Now,$\forall n\geq1$ define $f_{n}\left(x\right)=$$\begin{cases} ^{4}\sqrt{n} & x<\frac{1}{n}\\ 0 & else \end{cases}$ , $\vert f_{n}(x)\vert\leq n\Rightarrow f_{n}\in B\left(0,1\right)$.
$\left\{ f_{n}\right\} _{n=1}^{\infty}$is a Cauchy sequence .
Let $\epsilon>0$$m>n\geq1$:
$\Vert f_{n}-f_{m}\Vert_{2}=\int_{\left[0,1\right]}\vert f_{n}-f_{m}\vert^{2}d\lambda=\int_{\left[0,1\right]}\vert f_{n}-f_{m}\vert^{2}d\lambda<\int_{\left[0,\frac{1}{m}\right]}\vert n-m\vert^{2}d\lambda<\int_{\left[0,\frac{1}{m}\right]}\sqrt{m}d\lambda=1/\sqrt{m} $ so $\forall n>m>\frac{1}{\lfloor\epsilon^{2}\rfloor}+1$ it takes place that $\Vert f_{n}-f_{m}\Vert_{2}<\frac{1}{\sqrt{m}}<\epsilon$ but $f_n(0)\Rightarrow\infty$
Presumably the set means the set of bounded measurable functions.
Here is a specific example:
Let $f_n(x) = {1 \over \sqrt[4]{x}} 1_{[{1 \over n},1]}(x)$ and $f(x) = {1 \over \sqrt[4]{x}} 1_{(0,1]}(x)$ and $\|f-f_n\| = {4 \over n}$.
Each $f_n$ is bounded, but $f$ is not.
More generally, if $f \in L^2[0,1]$, then the function $f_n(x) = \max(-n,\min(n, f(x))$ is bounded and we see that $f_n \to f$ (in $L^2[0,1]$) by the dominated convergence theorem.
Hence $L^2[0,1]$ is the closure of the bounded (measurable) functions using the $L^2[0,1]$ topology.
Note:
The notions of equivalence classes can sometimes cloud thinking of such things.

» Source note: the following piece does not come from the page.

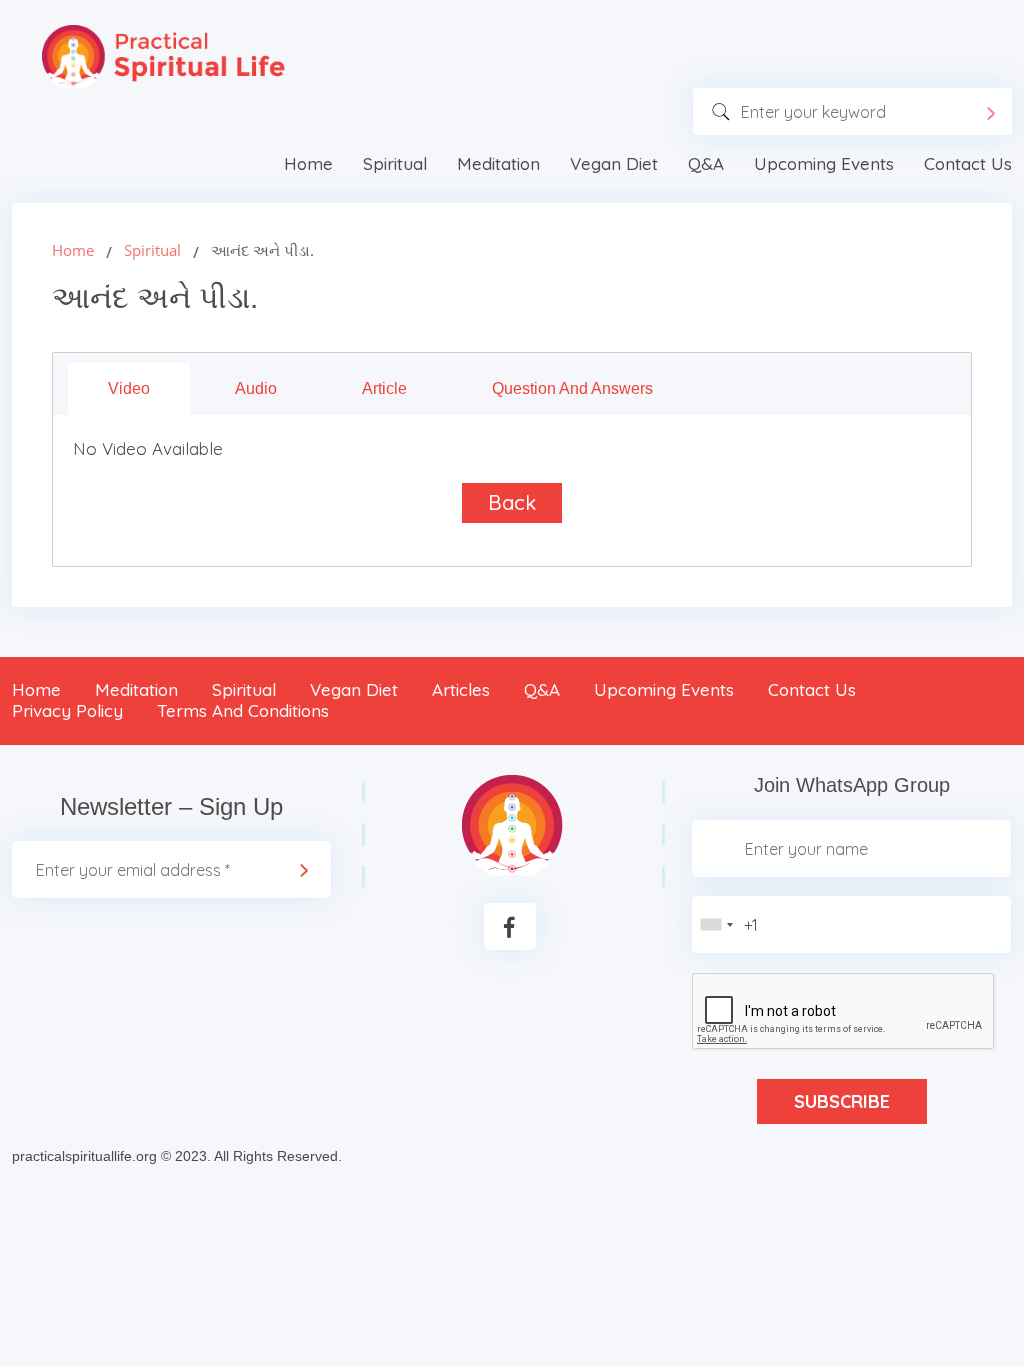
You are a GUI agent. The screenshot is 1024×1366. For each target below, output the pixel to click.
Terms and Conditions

In this case, one has to ask what a bounded function means, since the equivalence class of a bounded function contains functions that are not bounded (this makes some assumptions about the underlying measure, I am assuming the Lebesgue measure here).
Hence, strictly speaking, the set of bounded functions is not a subset of $L^2[0,1]$, and what is meant is the set $\{[f] | f \text{ is bounded} \}$, where $[f]$ denotes the equivalence class.